-- Start RECORDS FOR PROCESSING --

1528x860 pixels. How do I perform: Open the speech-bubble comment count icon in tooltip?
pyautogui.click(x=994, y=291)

-- End RECORDS FOR PROCESSING --
-- Start RECORDS FOR PROCESSING --

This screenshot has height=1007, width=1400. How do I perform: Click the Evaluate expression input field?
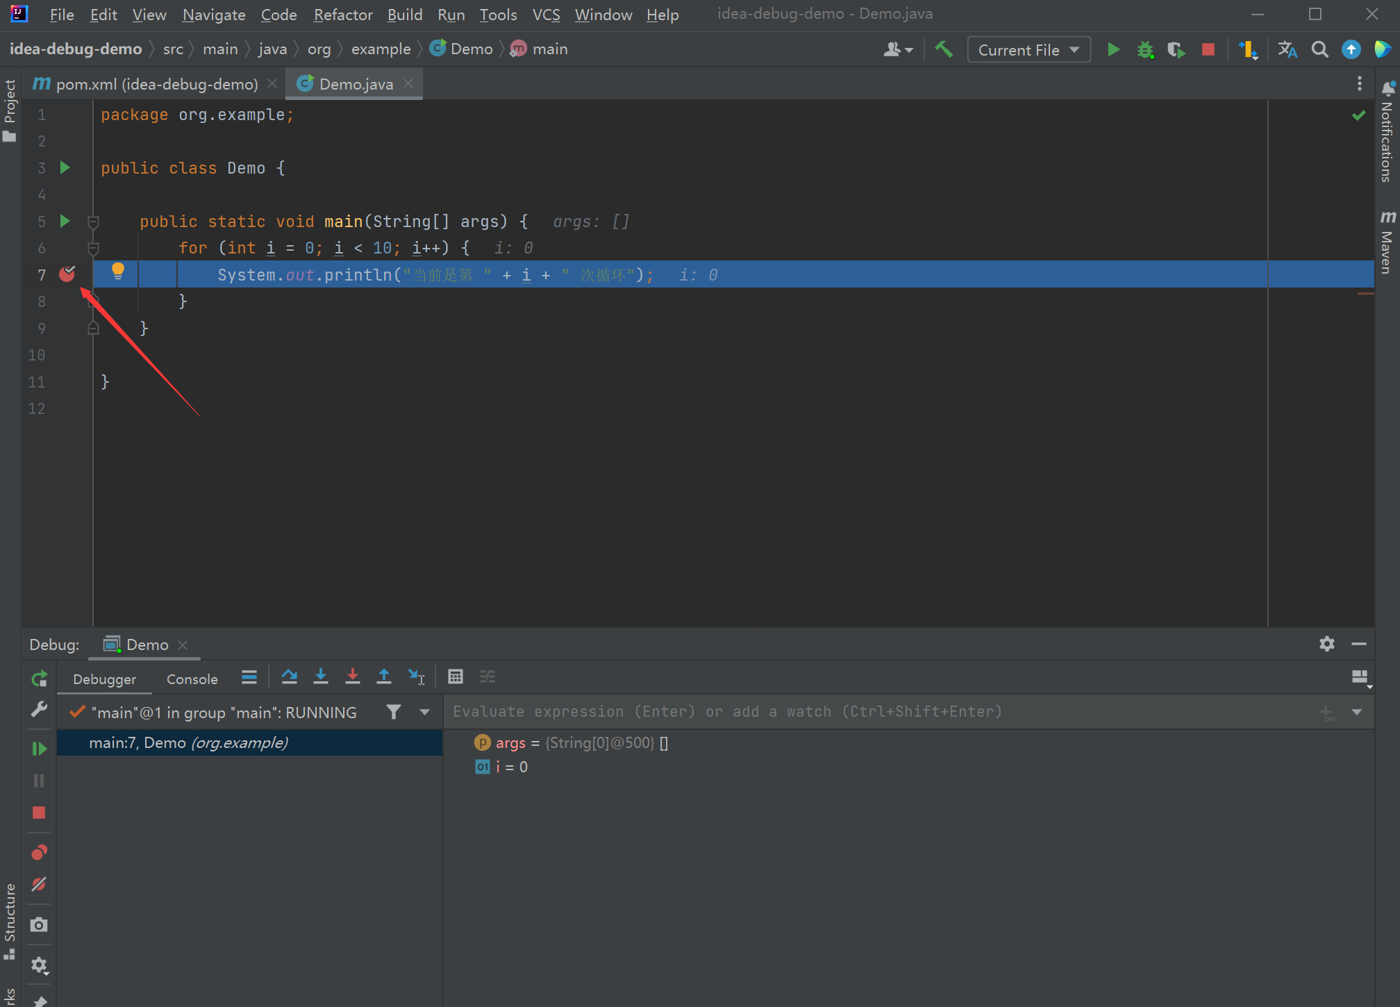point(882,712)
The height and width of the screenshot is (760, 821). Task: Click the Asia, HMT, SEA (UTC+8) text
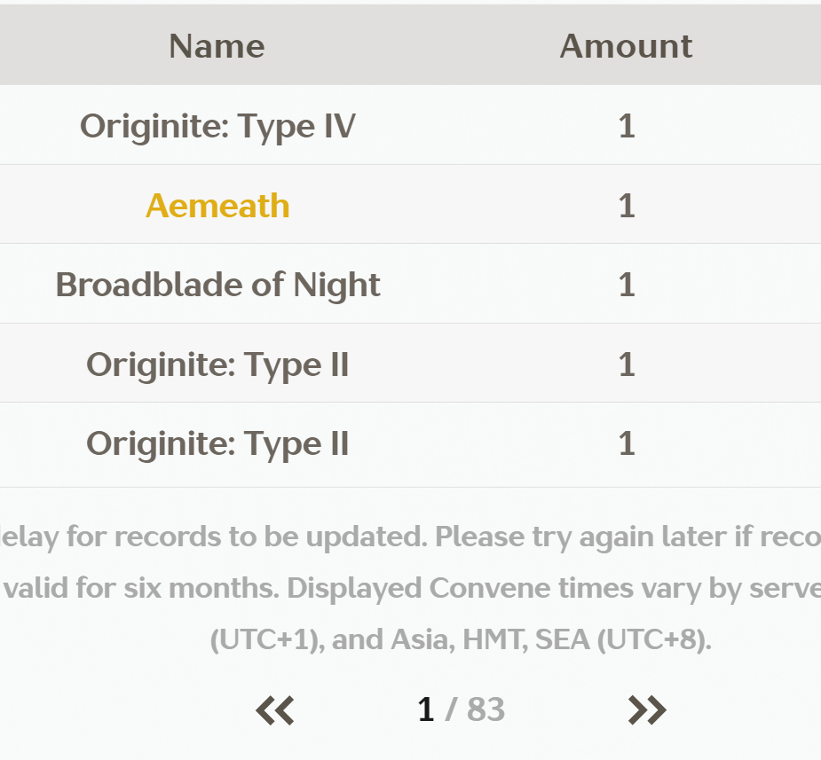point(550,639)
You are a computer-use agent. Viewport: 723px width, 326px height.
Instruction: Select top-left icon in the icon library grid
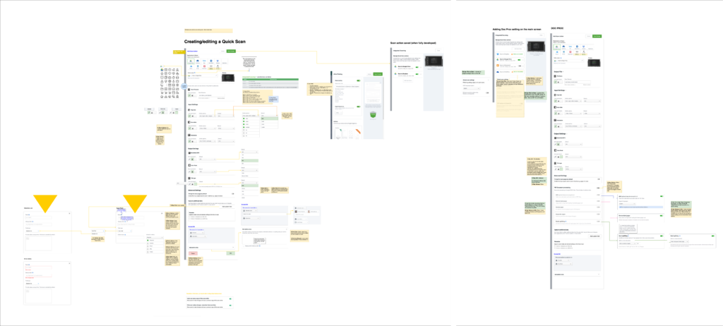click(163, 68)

-- End RECORDS FOR PROCESSING --

Copy the data from the line with "You are a computer-use" up to and including the line with "click(163, 68)", substituting "panel" for "grid" and leaving everything else unchanged. Leave the pictures out of your answer.

§ OUTPUT FOR THIS TASK
You are a computer-use agent. Viewport: 723px width, 326px height.
Instruction: Select top-left icon in the icon library panel
click(163, 68)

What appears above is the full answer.